─── Data listing
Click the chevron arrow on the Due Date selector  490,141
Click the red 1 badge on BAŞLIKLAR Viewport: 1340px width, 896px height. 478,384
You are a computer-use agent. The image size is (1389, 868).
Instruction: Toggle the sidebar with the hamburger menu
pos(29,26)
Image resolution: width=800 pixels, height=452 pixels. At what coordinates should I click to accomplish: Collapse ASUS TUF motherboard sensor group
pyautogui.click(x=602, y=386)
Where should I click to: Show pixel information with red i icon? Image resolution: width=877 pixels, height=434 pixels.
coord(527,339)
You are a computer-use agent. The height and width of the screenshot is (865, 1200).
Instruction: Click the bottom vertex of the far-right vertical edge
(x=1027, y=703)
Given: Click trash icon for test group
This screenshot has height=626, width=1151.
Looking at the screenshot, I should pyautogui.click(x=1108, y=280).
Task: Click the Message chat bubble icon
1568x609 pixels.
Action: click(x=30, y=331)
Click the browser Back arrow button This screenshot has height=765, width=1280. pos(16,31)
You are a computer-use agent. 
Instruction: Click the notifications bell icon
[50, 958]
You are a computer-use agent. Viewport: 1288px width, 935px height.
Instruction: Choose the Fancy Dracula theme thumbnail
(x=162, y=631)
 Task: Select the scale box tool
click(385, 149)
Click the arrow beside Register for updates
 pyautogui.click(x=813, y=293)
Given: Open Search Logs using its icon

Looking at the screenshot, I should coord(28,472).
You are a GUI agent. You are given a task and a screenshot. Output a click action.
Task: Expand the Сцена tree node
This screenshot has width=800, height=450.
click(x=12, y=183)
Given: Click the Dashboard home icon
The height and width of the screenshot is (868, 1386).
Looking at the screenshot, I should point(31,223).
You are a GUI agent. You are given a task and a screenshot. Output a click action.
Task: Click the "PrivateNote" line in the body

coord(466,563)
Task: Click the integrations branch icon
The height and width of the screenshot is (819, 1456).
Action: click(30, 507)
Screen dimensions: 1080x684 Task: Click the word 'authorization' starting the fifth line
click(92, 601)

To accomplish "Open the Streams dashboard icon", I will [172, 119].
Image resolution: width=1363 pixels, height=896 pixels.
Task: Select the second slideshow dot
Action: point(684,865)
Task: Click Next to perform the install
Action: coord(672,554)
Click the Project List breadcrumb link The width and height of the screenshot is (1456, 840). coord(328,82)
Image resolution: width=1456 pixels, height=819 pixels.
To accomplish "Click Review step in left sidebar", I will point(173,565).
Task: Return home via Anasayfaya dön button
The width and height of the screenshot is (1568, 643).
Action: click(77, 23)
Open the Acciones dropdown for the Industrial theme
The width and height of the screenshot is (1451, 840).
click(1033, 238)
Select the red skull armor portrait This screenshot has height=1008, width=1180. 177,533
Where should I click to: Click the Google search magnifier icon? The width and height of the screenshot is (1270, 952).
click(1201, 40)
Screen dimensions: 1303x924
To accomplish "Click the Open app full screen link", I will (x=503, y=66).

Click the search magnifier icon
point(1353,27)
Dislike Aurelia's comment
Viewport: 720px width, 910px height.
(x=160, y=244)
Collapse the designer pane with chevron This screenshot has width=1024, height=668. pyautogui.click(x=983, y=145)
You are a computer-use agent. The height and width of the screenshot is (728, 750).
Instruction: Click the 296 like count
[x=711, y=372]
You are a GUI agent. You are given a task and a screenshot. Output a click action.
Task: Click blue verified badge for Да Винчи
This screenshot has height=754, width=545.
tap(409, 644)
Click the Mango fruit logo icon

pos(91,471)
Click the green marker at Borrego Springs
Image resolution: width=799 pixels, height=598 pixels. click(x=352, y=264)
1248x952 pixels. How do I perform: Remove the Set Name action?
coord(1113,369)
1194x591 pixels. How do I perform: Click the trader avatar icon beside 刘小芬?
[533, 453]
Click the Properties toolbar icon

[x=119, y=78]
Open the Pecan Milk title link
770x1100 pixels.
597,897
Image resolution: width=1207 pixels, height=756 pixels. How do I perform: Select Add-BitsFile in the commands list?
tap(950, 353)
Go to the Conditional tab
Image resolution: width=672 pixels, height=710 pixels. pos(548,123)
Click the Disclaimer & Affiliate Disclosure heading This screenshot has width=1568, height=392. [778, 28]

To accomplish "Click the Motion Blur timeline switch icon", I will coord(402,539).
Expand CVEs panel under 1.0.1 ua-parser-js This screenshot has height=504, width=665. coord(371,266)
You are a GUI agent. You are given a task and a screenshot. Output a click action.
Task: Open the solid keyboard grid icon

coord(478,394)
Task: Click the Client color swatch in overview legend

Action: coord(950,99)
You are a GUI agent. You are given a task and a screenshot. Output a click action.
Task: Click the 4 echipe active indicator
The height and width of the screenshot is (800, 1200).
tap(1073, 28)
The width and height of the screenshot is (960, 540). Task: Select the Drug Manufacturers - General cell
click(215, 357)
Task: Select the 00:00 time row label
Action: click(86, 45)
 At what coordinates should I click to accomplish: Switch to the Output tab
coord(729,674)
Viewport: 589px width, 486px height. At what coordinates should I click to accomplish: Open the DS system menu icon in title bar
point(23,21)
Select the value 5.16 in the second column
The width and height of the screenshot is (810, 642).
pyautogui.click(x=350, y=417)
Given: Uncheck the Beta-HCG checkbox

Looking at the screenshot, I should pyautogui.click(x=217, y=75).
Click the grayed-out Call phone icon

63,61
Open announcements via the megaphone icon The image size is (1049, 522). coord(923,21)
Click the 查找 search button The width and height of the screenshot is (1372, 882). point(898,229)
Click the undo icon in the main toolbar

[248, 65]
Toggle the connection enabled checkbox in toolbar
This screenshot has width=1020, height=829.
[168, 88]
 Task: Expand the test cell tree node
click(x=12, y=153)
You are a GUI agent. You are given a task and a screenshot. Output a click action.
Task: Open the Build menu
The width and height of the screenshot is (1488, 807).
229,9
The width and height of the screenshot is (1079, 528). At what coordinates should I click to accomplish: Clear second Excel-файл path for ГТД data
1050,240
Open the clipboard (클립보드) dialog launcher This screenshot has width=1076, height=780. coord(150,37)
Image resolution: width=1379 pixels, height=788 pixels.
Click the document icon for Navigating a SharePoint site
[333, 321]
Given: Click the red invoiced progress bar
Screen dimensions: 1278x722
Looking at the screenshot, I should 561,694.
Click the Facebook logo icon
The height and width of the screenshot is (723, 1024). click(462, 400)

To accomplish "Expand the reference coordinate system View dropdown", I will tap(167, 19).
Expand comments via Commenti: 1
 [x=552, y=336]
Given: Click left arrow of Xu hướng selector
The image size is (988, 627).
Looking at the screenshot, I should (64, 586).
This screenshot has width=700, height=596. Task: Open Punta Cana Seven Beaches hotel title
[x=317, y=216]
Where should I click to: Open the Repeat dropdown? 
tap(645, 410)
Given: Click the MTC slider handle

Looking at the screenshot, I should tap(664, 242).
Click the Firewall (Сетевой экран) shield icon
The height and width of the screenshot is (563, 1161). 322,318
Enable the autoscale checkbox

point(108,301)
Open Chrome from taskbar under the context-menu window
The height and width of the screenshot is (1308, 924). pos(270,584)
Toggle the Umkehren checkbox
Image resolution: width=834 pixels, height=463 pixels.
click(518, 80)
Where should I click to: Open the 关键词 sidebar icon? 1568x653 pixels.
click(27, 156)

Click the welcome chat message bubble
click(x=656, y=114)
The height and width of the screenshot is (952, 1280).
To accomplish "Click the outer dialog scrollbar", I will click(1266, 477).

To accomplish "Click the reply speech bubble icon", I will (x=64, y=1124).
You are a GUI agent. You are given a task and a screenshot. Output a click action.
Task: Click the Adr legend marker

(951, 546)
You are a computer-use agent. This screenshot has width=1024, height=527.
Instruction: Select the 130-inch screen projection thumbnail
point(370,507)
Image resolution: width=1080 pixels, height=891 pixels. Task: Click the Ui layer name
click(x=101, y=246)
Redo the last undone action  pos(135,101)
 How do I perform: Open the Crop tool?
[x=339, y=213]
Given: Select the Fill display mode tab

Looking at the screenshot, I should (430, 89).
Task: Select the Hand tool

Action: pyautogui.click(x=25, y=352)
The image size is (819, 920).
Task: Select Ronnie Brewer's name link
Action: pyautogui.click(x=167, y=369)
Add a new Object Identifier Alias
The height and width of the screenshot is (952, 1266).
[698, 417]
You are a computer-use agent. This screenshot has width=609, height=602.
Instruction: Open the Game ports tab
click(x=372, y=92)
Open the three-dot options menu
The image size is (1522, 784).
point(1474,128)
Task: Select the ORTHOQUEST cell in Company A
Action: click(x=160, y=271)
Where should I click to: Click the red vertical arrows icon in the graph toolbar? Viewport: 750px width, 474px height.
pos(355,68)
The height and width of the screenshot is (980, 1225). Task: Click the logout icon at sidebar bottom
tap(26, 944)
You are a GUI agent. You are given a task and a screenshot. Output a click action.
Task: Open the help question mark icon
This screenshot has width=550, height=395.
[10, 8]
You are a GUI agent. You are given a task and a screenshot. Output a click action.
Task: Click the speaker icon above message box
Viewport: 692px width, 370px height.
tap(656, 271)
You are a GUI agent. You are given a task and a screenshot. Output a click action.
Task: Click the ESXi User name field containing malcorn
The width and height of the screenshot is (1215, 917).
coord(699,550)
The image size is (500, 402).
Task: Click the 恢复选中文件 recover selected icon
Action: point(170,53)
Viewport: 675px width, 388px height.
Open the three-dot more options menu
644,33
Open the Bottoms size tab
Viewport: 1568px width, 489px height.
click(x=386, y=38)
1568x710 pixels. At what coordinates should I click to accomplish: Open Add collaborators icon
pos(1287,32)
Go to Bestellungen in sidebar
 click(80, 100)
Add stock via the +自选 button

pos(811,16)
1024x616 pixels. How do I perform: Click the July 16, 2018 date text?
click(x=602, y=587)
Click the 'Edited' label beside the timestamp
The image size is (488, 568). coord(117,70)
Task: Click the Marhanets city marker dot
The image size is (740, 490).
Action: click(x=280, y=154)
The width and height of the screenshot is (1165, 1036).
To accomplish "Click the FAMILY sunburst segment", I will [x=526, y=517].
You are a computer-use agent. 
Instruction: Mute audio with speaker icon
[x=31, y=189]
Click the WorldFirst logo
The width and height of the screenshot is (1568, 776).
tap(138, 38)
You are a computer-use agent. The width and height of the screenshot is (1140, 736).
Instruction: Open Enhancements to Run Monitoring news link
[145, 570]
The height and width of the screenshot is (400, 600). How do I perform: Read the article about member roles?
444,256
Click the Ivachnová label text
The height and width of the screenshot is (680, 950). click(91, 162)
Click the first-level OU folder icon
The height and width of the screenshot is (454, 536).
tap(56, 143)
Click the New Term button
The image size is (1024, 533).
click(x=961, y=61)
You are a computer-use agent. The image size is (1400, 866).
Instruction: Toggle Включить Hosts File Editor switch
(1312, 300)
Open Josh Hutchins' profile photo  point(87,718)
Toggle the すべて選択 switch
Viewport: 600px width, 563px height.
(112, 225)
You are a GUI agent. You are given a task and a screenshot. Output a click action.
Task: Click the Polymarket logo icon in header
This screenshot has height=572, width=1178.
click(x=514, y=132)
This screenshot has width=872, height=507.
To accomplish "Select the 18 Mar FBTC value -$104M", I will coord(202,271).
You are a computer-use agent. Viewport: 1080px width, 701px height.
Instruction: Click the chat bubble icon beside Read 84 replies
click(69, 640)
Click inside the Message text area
──────
__To do__
From the listing above, copy out word for word the lines from the one containing "is (728, 750)." to the one containing "Expand CVEs panel", including both of those lines.

__Solution to this exercise__
You are a computer-use agent. The height and width of the screenshot is (728, 750).
Instruction: Click the 296 like count
[x=711, y=372]
You are a GUI agent. You are given a task and a screenshot. Output a click action.
Task: Click blue verified badge for Да Винчи
This screenshot has height=754, width=545.
tap(409, 644)
Click the Mango fruit logo icon

pos(91,471)
Click the green marker at Borrego Springs
Image resolution: width=799 pixels, height=598 pixels. click(x=352, y=264)
1248x952 pixels. How do I perform: Remove the Set Name action?
coord(1113,369)
1194x591 pixels. How do I perform: Click the trader avatar icon beside 刘小芬?
[533, 453]
Click the Properties toolbar icon

[x=119, y=78]
Open the Pecan Milk title link
770x1100 pixels.
597,897
Image resolution: width=1207 pixels, height=756 pixels. How do I perform: Select Add-BitsFile in the commands list?
tap(950, 353)
Go to the Conditional tab
Image resolution: width=672 pixels, height=710 pixels. pos(548,123)
Click the Disclaimer & Affiliate Disclosure heading This screenshot has width=1568, height=392. [778, 28]

To accomplish "Click the Motion Blur timeline switch icon", I will coord(402,539).
Expand CVEs panel under 1.0.1 ua-parser-js This screenshot has height=504, width=665. coord(371,266)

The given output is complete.